The singing Tatyana and Onegin were occasionally shadowed by dancers Keeley Tennyson and Brayden Harry depicting a Tatyana and Onegin (respectively) of different ages, illustrating the story’s mordant observation on the progress of time. This was arguably a device that added texture to an opera that Tchaikovsky conceded was low in “scenic effect.” There was also something masterly in the way this production continued to take its cues from Tchaikovsky’s preeminence in ballet, illustrating the Act Three Scene Six prelude choreographically through Onegin’s sequential pairings with members of a female corps de ballet. After shooting Lensky, who has taken offence at Onegin’s cynical flirting with Olga, the bereft Onegin wanders the world. We got a strong sense of Onegin’s dissipated wanderings as all the girls — presumably the ones he has had “in every port” — wilt in his arms.

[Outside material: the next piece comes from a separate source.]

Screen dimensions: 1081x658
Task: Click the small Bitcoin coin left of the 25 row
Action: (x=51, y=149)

This production’s success had much to do with these production decisions, but also Mia Stensgaard’s sets, Katrina Lindsay’s costumes, and Wolfgang Göbbel’s lighting. The color scheme was simple, even stark. Richard Taruskin, writing in “The New Groves Dictionary of Music and Musicians,” ends his article by pointing out that “Eugene Onegin” “makes its strongest impression” in plain surroundings. Prince Gremin’s blue military uniform, contrasting with the rest of the often-russet color scheme, was enough to signal the decisive role he would play in Onegin’s come-uppance. In his aria “Lyubvi vse vozrastï pokorni,” Parkin gave the prince — an important but largely functional role — three-dimensional life, heartfelt and simple.

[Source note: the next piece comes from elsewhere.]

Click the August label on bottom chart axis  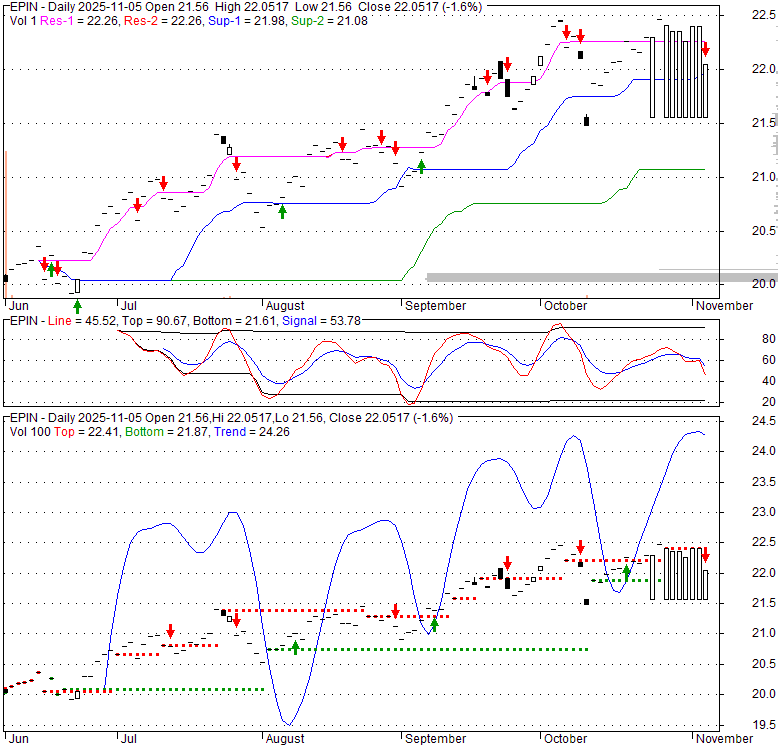tap(285, 738)
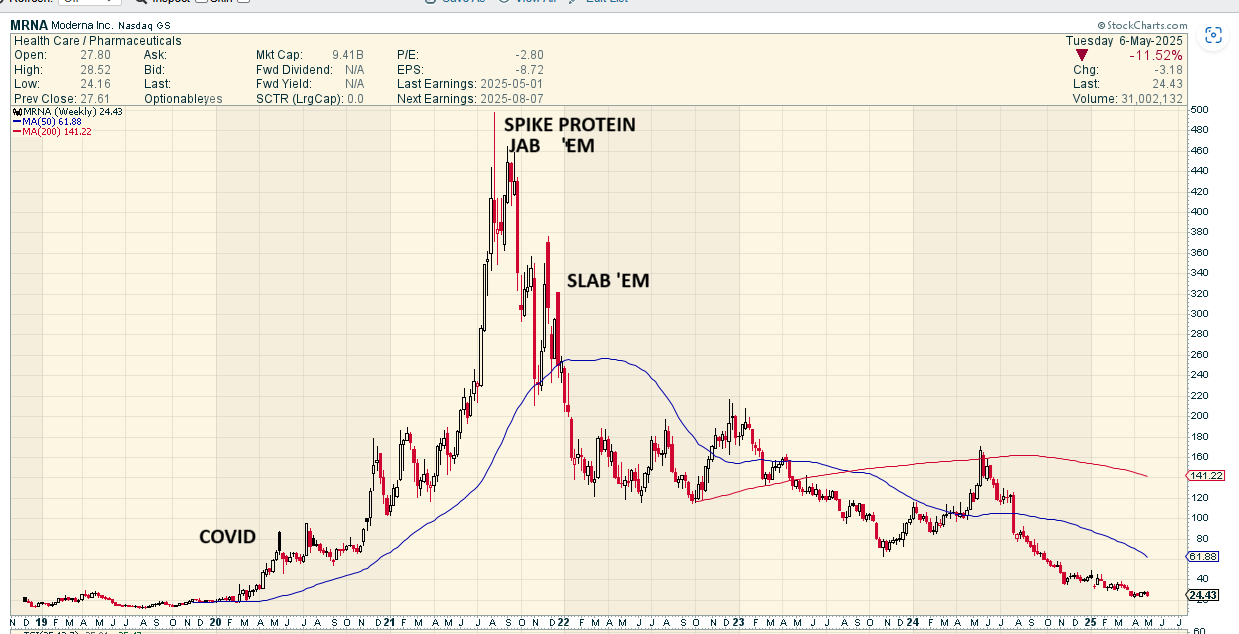The width and height of the screenshot is (1239, 634).
Task: Click the red MA(200) legend line marker
Action: (18, 132)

The cornerstone of the entire work, and the music with which Tchaikovsky commenced work on his adaptation of Pushkin’s poetic novel, is Tatyana’s Letter Scene in which she unguardedly pours out her feelings for Onegin. Thanks to Fagan, returning to Opera Australia after unforgettable performances as Puccini’s Sister Angelica two years ago, the audience received a convincing picture of the mature Tatyana and was compellingly carried through the various paragraphs of the letter written, perhaps rashly, by a younger, more naïve Tatyana. Onegin responds, of course, by telling her he can only love her as a brother and Bondarenko conveyed this “cold fish” aspect to Onegin with a nice extra touch of alienating severity.

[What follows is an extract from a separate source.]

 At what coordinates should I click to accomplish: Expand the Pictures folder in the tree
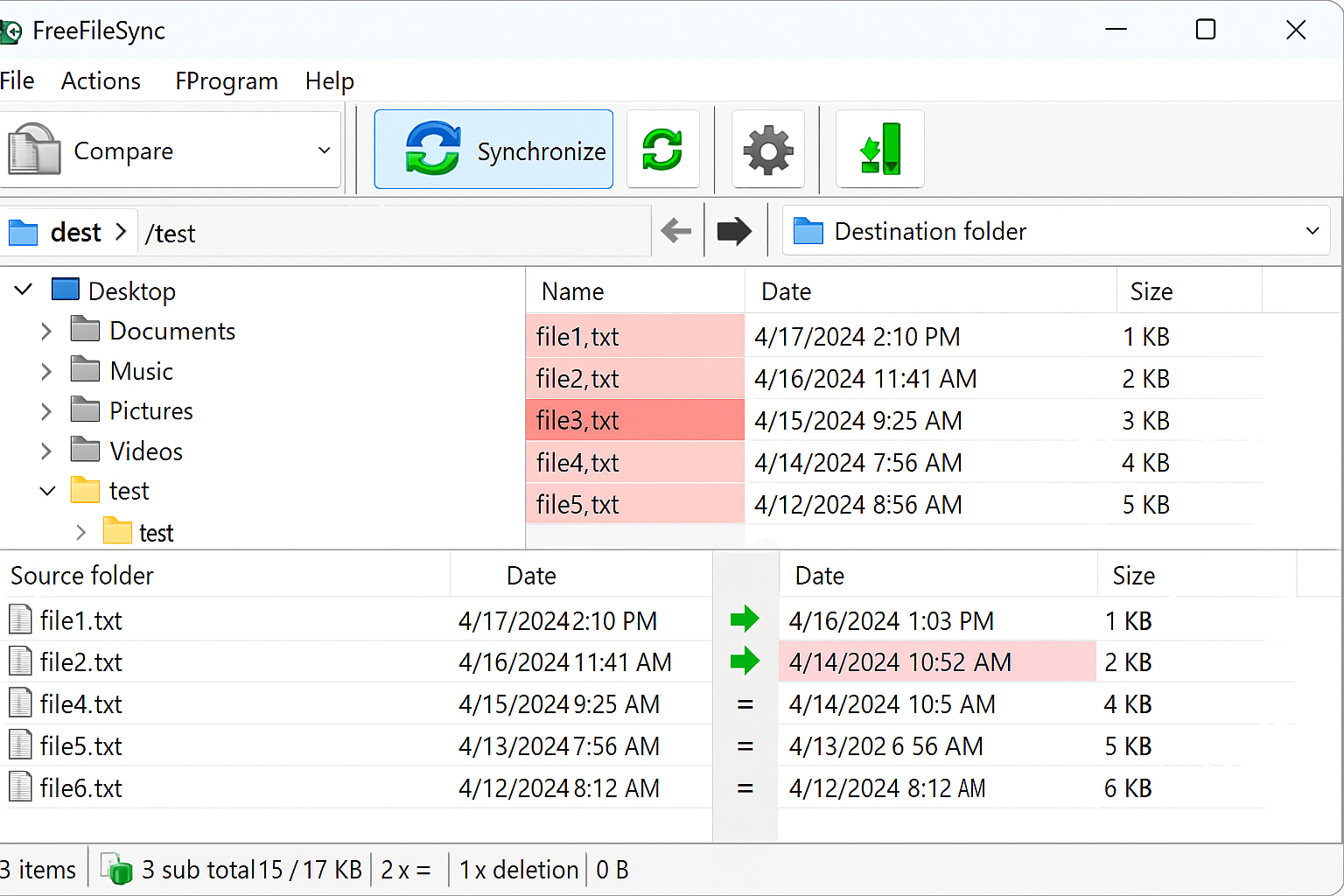coord(46,410)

Tchaikovsky’s score can be divided into three acts, but he also described the work as lyrical scenes and Holten’s synopsis, published in the program booklet, does not suggest act divisions. Using the score’s Act Two Scene One (the fourth of the seven lyrical scenes) with its famously buoyant waltz to lead us into the interval made sense, turning this supposed “act beginning” into an Italianate concertato finale complete with chorus. This was a great way to amplify Tchaikovsky’s own attempts to inject musical moments into the score. The quintet of soloists standing out from the chorus well-delineated the harmony, in contrast to the earlier sparsely-accompanied Act One Scene One quartet (Lensky-Olga-Tatyana-Onegin) which seemed, to my ears, lacking in similar gradation and pointing of lines.

In no small measure the sense of authenticity lent to the production was due to conductor Anna Skryleva making her Opera Australia debut. She educed the refreshingly clear colors of Tchaikovsky’s orchestration from the playing of the Opera Australia Orchestra’s principals. “I’m not sick; I’m in love,” sang Olga, and her words and sentiments were echoed by the ardor of solo cello Teije Hylkema.

This was a production that made Tchaikovsky and Pushkin’s characters, and their very particular world, accessible and convincing.